It is also, as we will see almost immediately, a problem that is ill-posed by nature — and uncommonly honest about it. The mathematics will tell us, pixel by pixel, exactly where it cannot recover the motion, and why. That confession is not a weakness to apologize for; it is the most important thing in the chapter, because every flow algorithm ever written is a different answer to the question the math itself raises: given that one pixel can never tell us its full motion, where do we get the missing information?
This chapter builds that story. We pose brightness constancy, linearize it into the optical-flow constraint — one equation per pixel — and immediately hit the aperture problem: one equation, two unknowns. Then come the two classic ways to supply the second equation — Lucas–Kanade (borrow it from your neighbors) and Horn–Schunck (borrow it from a global smoothness prior) — the coarse-to-fine trick that rescues the linearization for large motion, and finally learned flow, which keeps this whole skeleton and replaces the hand-built parts with trained ones.

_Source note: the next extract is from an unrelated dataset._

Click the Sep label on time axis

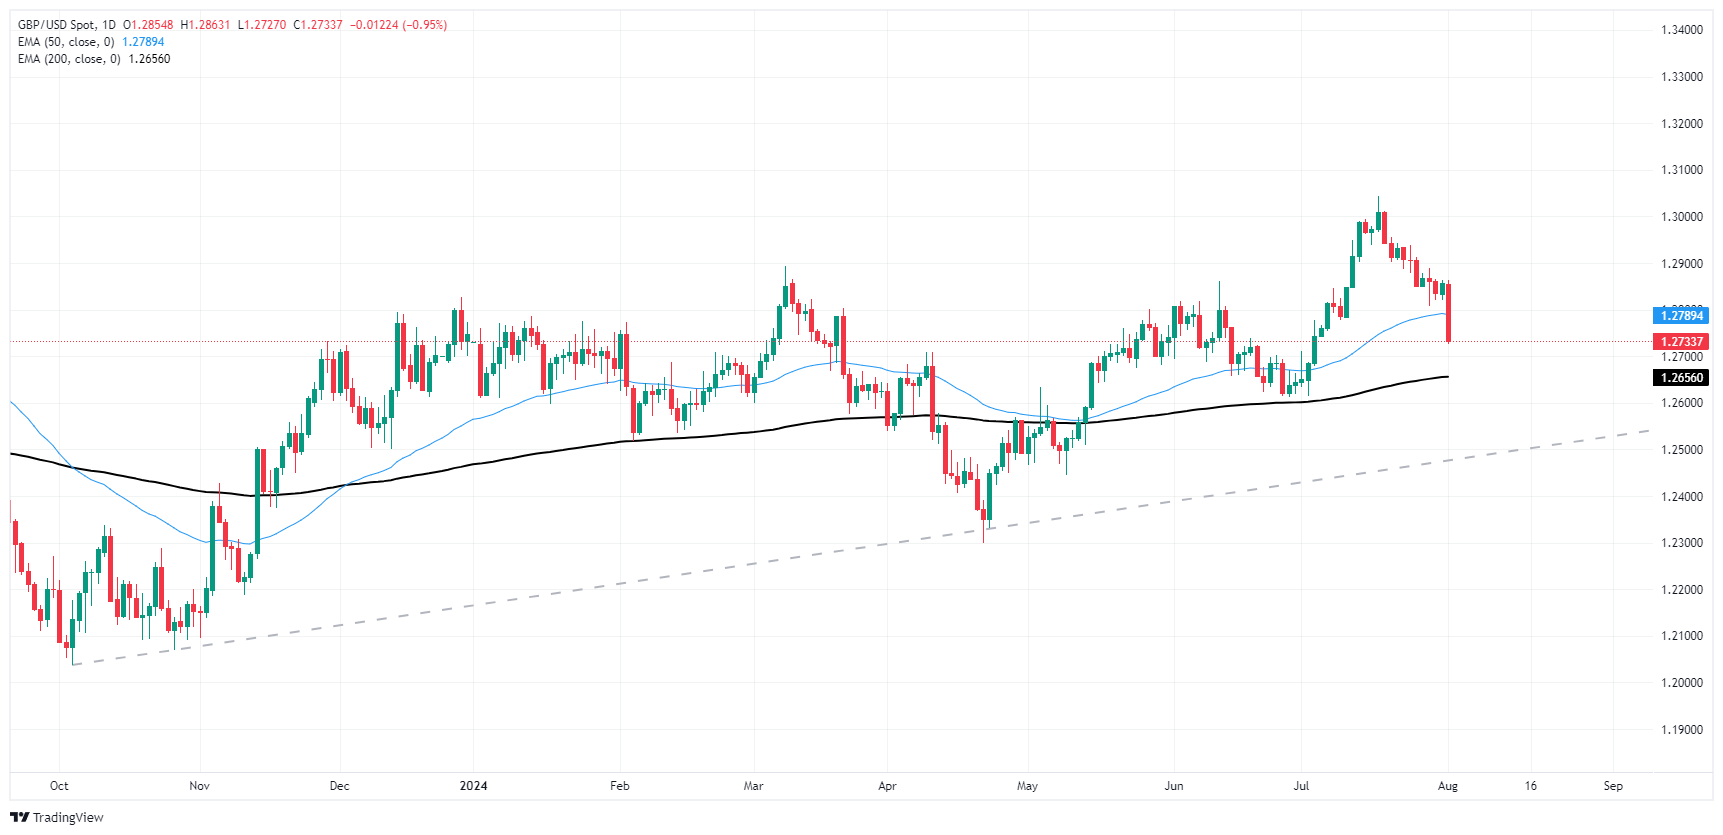[1613, 786]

Correspondence first, then transport. The unifying move of this whole part: nearly every technique (1) estimates a correspondence — a coordinate map saying where each pixel came from — and then (2) transports the pixels along it by warping and resampling. The transport is one shared engine (Warping and resampling); the correspondence is the hard, ill-posed part. Optical flow is the part's most general correspondence estimator: a dense, per-pixel map estimated automatically from two images, where a homography would be parametric and a morph field user-drawn. Here, the flow is the correspondence — the field $(u,v)$ is itself the coordinate map that morphing, frame interpolation, stabilization, and compression all transport along. Everything downstream of this chapter assumes you can produce it. This is the part's anchor for L17 (registered in Matching pixels across space and time; it recurs across the part).
7.6.1 What optical flow is — and whether it is even well-defined⧉
Optical flow is the two-dimensional motion vector of every pixel between two frames (usually consecutive): a dense field $\big(u(x,y),\,v(x,y)\big)$ that, for each pixel, says how far it moved horizontally and vertically. Because a field of little arrows is hard to read, flow is conventionally displayed with a color key — hue encodes the direction of motion and saturation its speed — so that a coherent moving region shows up as a smooth wash of one color (Figure 7.6.1).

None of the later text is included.